[START Source data]

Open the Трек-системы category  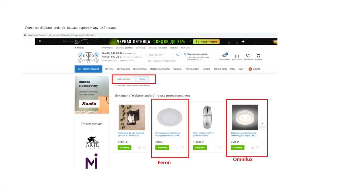(140, 69)
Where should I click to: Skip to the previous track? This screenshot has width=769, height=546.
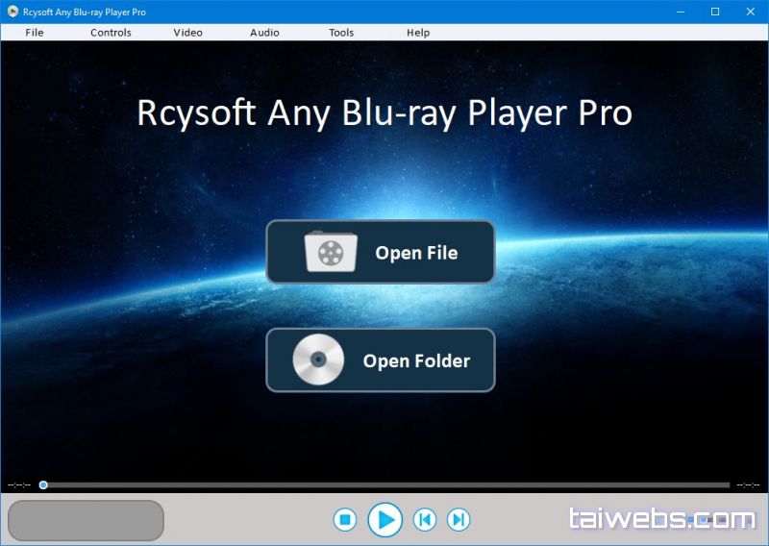(x=424, y=520)
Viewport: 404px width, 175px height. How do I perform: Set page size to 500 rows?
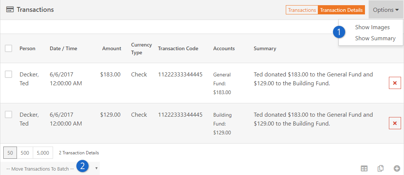[25, 153]
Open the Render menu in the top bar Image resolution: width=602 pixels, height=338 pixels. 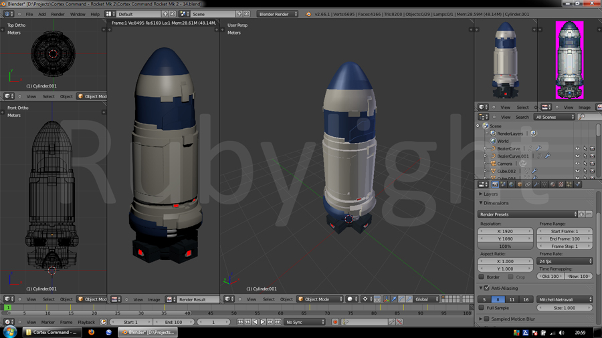(58, 14)
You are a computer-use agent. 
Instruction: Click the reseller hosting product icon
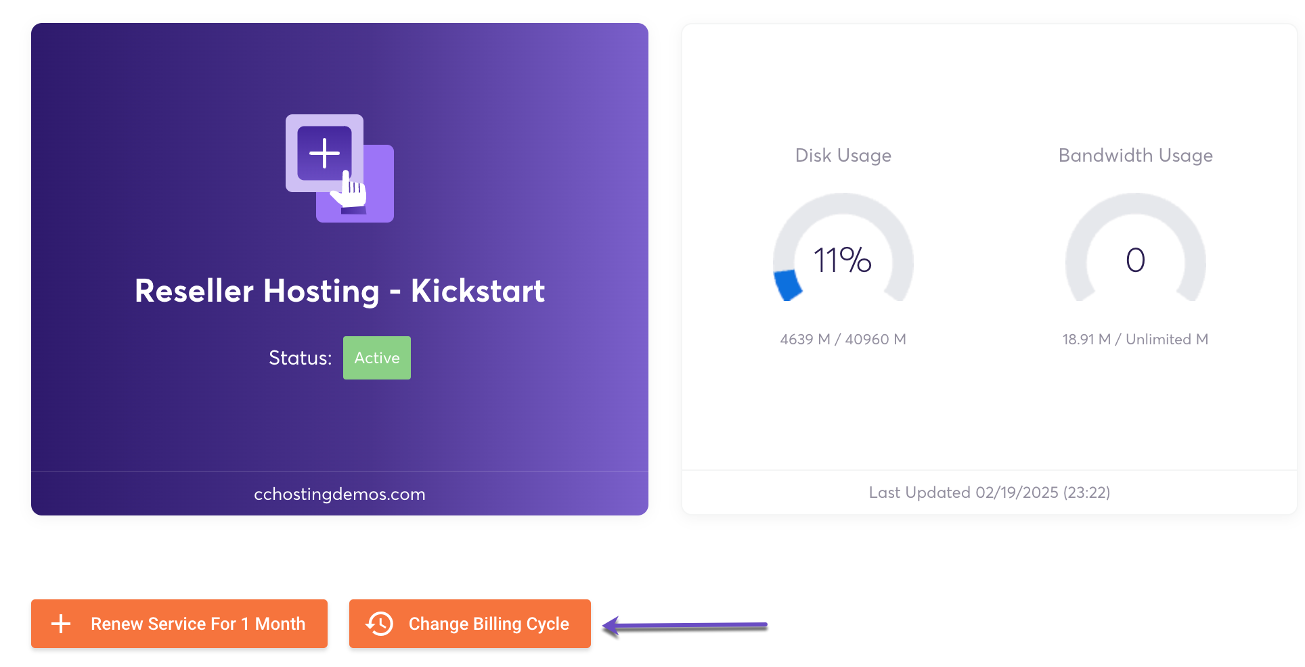tap(339, 168)
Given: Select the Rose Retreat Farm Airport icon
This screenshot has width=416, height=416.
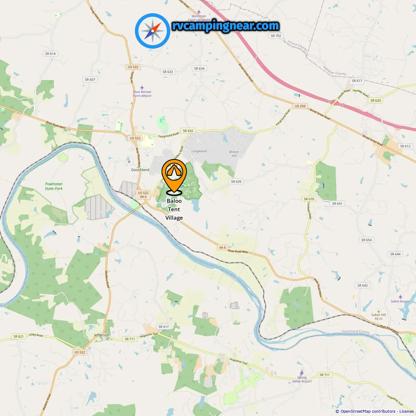Looking at the screenshot, I should (142, 87).
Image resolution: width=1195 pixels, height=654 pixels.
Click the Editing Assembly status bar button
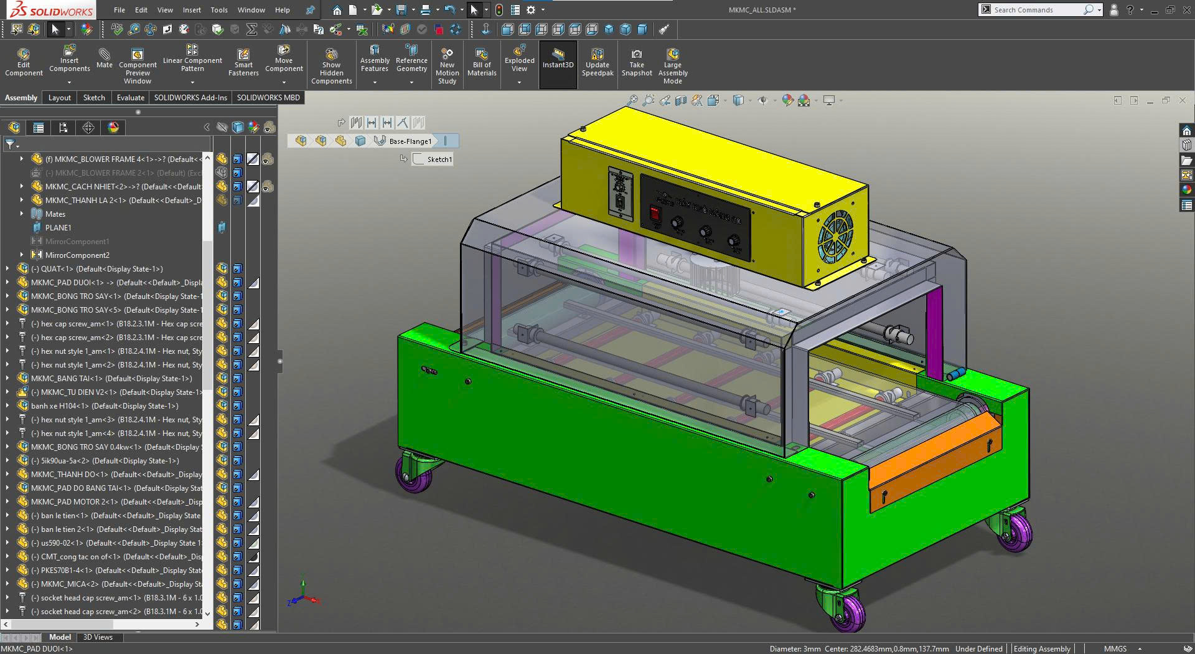pos(1041,648)
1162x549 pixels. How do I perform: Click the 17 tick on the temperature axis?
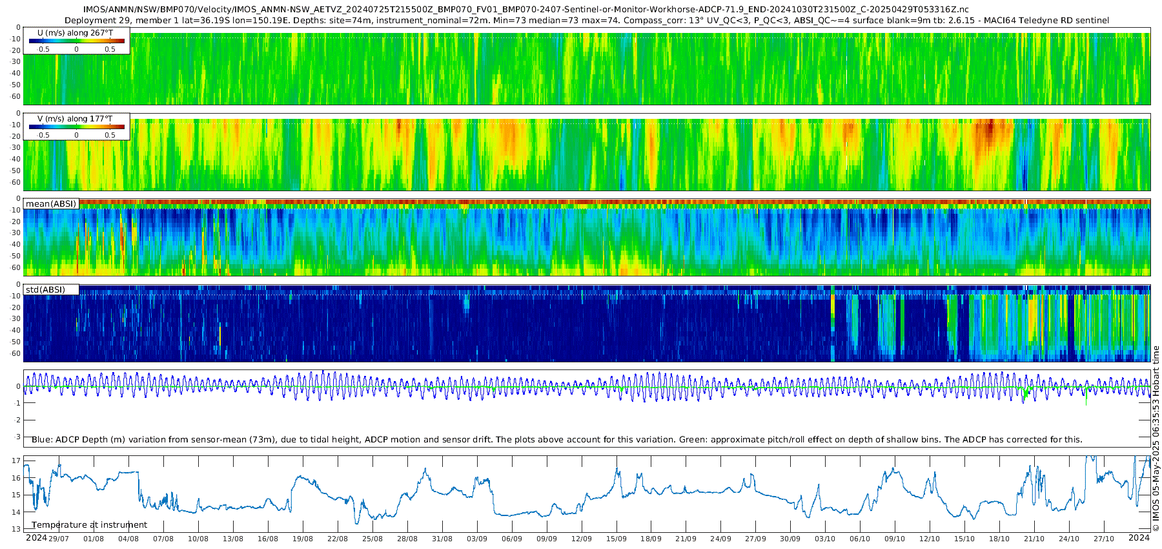click(x=16, y=461)
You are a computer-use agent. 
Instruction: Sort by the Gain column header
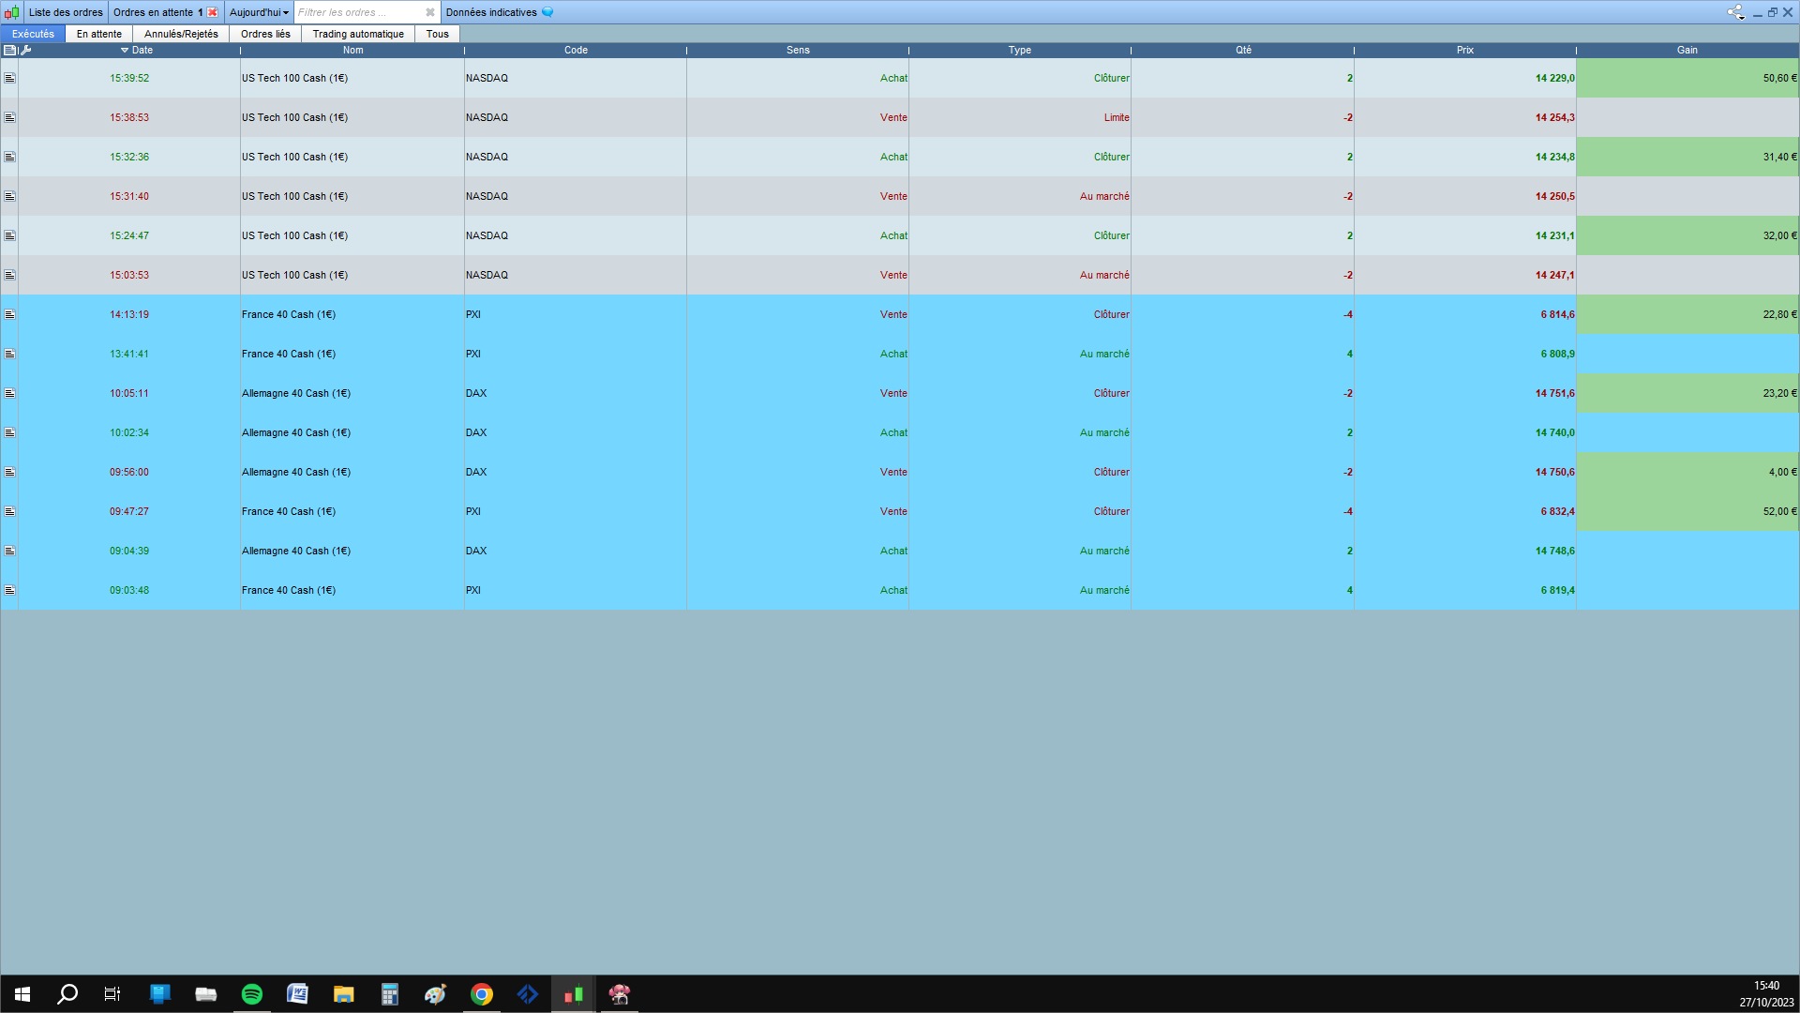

[END Source data]

Requirements: Reproduce the rows above verbatim, starting at the line that contains "Image resolution: width=1195" and ending with the last of the rows, both included. Omit the pictures from your answer.

The reply:
Image resolution: width=1195 pixels, height=654 pixels.
Click the Editing Assembly status bar button
pos(1041,648)
1162x549 pixels. How do I perform: Click the 17 tick on the temperature axis?
click(x=16, y=461)
You are a computer-use agent. 
Instruction: Sort by the Gain column header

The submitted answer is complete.